## BEGIN Data supplied

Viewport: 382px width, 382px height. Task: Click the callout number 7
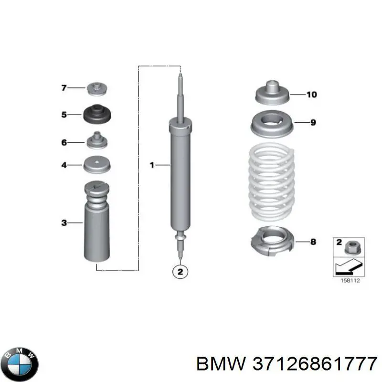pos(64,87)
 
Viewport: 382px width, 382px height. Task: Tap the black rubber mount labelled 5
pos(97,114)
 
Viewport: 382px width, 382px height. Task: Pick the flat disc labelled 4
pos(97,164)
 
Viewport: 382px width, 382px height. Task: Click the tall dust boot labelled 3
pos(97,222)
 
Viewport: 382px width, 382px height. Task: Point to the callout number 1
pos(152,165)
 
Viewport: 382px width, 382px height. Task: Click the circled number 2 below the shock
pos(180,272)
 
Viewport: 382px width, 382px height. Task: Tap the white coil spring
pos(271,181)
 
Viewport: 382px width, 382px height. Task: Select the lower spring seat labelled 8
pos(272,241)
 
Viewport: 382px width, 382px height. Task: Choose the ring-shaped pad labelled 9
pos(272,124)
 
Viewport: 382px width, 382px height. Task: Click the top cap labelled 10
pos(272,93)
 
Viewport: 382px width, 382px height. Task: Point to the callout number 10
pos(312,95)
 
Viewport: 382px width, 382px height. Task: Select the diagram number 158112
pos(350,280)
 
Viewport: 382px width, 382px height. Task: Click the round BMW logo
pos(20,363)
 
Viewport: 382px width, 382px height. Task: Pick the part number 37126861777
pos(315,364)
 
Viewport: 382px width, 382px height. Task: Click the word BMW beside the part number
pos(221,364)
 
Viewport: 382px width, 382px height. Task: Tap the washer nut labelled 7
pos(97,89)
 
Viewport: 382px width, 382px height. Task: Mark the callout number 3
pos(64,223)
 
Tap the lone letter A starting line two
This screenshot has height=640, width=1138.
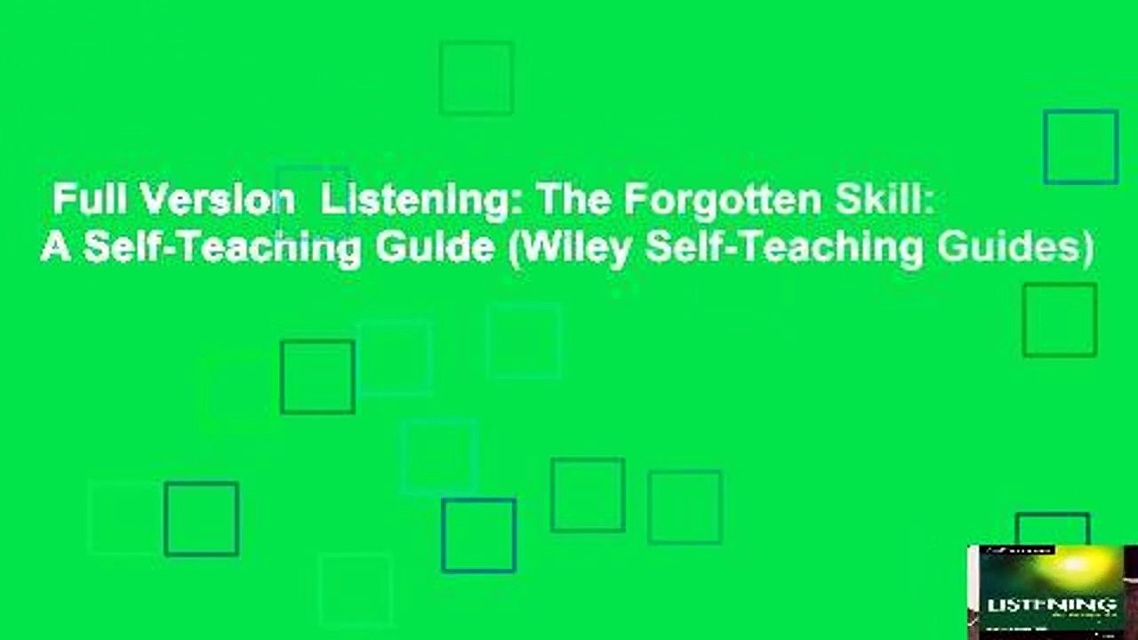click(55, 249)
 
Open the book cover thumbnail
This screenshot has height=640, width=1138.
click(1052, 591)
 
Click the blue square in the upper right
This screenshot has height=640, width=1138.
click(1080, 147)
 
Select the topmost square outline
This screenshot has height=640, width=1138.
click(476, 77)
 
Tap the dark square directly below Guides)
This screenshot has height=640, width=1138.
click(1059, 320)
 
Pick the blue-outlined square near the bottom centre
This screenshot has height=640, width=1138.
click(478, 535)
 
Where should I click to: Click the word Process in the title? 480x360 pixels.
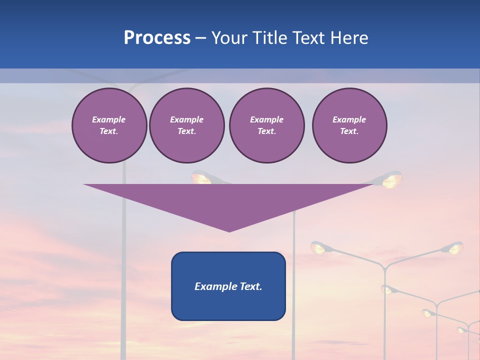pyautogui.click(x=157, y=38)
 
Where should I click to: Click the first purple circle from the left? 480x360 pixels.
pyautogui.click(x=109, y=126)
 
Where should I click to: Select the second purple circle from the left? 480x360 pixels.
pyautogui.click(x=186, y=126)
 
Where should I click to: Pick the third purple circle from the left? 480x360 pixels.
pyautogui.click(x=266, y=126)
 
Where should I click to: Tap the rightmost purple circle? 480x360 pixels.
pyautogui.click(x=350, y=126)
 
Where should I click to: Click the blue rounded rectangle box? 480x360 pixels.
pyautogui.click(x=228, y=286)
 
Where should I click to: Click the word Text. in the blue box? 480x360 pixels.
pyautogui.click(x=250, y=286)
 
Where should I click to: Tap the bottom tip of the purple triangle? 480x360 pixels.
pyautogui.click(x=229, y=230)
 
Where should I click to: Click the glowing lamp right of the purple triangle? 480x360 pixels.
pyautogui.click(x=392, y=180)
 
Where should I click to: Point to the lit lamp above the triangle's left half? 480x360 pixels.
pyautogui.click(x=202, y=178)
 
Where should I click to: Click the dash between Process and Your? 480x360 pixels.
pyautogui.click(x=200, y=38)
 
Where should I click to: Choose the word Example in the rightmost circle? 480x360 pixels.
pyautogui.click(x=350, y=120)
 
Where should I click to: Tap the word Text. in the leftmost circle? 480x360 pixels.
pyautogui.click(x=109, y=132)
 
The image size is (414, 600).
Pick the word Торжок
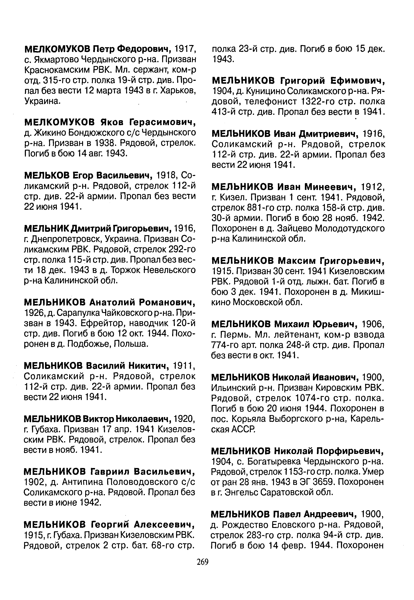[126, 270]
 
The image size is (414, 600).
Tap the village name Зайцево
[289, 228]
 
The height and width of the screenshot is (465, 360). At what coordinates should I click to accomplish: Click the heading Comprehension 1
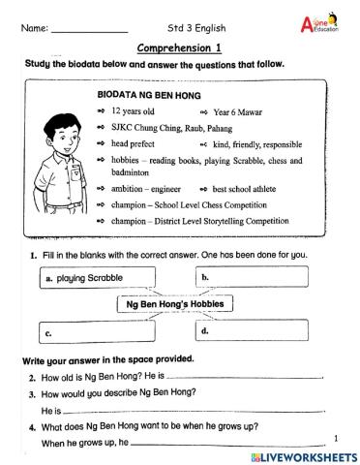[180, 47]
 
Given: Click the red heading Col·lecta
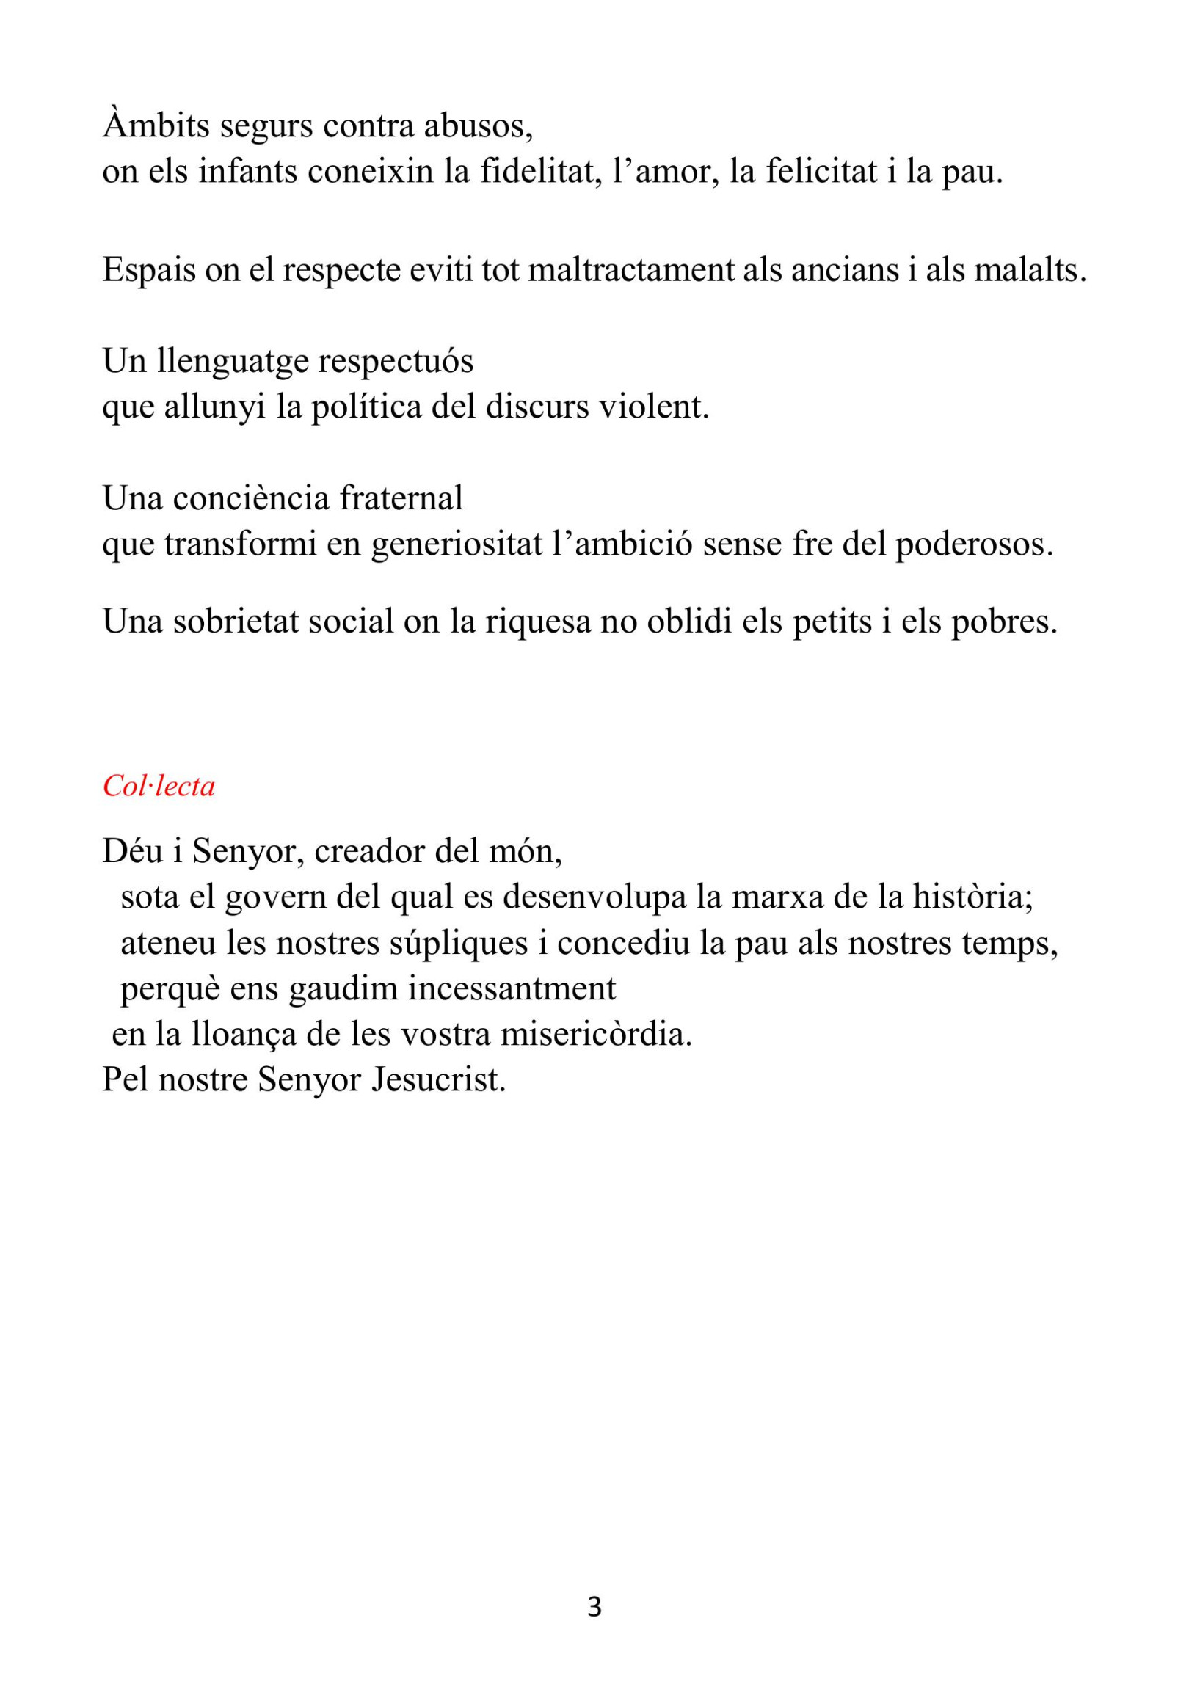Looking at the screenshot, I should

## END Data supplied

[Given request]
Rewrite all of the material above with every "callout" switched to "marker" and nothing else altered. Leave out the pictures.

[Written reply]
Viewport: 382px width, 382px height. Task: Click the marker number 7
pos(64,87)
 
Viewport: 382px width, 382px height. Task: Tap the black rubber mount labelled 5
pos(97,114)
 
Viewport: 382px width, 382px height. Task: Pick the flat disc labelled 4
pos(97,164)
 
Viewport: 382px width, 382px height. Task: Click the tall dust boot labelled 3
pos(97,222)
 
Viewport: 382px width, 382px height. Task: Point to the marker number 1
pos(152,165)
 
Viewport: 382px width, 382px height. Task: Click the circled number 2 below the shock
pos(180,272)
 
Viewport: 382px width, 382px height. Task: Tap the white coil spring
pos(271,181)
 
Viewport: 382px width, 382px height. Task: Select the lower spring seat labelled 8
pos(272,241)
 
Viewport: 382px width, 382px height. Task: Choose the ring-shaped pad labelled 9
pos(272,124)
 
Viewport: 382px width, 382px height. Task: Click the top cap labelled 10
pos(272,93)
 
Viewport: 382px width, 382px height. Task: Point to the marker number 10
pos(312,95)
 
Viewport: 382px width, 382px height. Task: Select the diagram number 158112
pos(350,280)
 
Viewport: 382px width, 382px height. Task: Click the round BMW logo
pos(20,363)
 
Viewport: 382px width, 382px height. Task: Pick the part number 37126861777
pos(315,364)
 
Viewport: 382px width, 382px height. Task: Click the word BMW beside the part number
pos(221,364)
 
Viewport: 382px width, 382px height. Task: Tap the washer nut labelled 7
pos(97,89)
 
Viewport: 382px width, 382px height. Task: Mark the marker number 3
pos(64,223)
 
Tap the lone letter A starting line two
This screenshot has height=640, width=1138.
click(55, 249)
 
Open the book cover thumbnail
This screenshot has height=640, width=1138.
click(1052, 591)
 
Click the blue square in the upper right
This screenshot has height=640, width=1138.
click(1080, 147)
 
Select the topmost square outline
This screenshot has height=640, width=1138.
click(476, 77)
 
Tap the dark square directly below Guides)
This screenshot has height=640, width=1138.
click(1059, 320)
 
Pick the blue-outlined square near the bottom centre
This screenshot has height=640, width=1138.
click(478, 535)
 
Where should I click to: Click the word Process in the title? 480x360 pixels.
pyautogui.click(x=157, y=38)
 
Where should I click to: Click the first purple circle from the left? 480x360 pixels.
pyautogui.click(x=109, y=126)
 
Where should I click to: Select the second purple circle from the left? 480x360 pixels.
pyautogui.click(x=186, y=126)
 
Where should I click to: Pick the third purple circle from the left? 480x360 pixels.
pyautogui.click(x=266, y=126)
 
Where should I click to: Tap the rightmost purple circle? 480x360 pixels.
pyautogui.click(x=350, y=126)
 
Where should I click to: Click the blue rounded rectangle box? 480x360 pixels.
pyautogui.click(x=228, y=286)
 
Where should I click to: Click the word Text. in the blue box? 480x360 pixels.
pyautogui.click(x=250, y=286)
 
Where should I click to: Tap the bottom tip of the purple triangle? 480x360 pixels.
pyautogui.click(x=229, y=230)
 
Where should I click to: Click the glowing lamp right of the purple triangle? 480x360 pixels.
pyautogui.click(x=392, y=180)
 
Where should I click to: Point to the lit lamp above the triangle's left half? 480x360 pixels.
pyautogui.click(x=202, y=178)
 
Where should I click to: Click the dash between Process and Your? 480x360 pixels.
pyautogui.click(x=200, y=38)
 
Where should I click to: Choose the word Example in the rightmost circle? 480x360 pixels.
pyautogui.click(x=350, y=120)
 
Where should I click to: Tap the word Text. in the leftmost circle? 480x360 pixels.
pyautogui.click(x=109, y=132)
 
The image size is (414, 600).
Pick the word Торжок
[126, 270]
 
The image size is (414, 600).
Tap the village name Зайцево
[289, 228]
 
The height and width of the screenshot is (465, 360). At what coordinates should I click to accomplish: Click the heading Comprehension 1
[180, 47]
 
Given: Click the red heading Col·lecta
Looking at the screenshot, I should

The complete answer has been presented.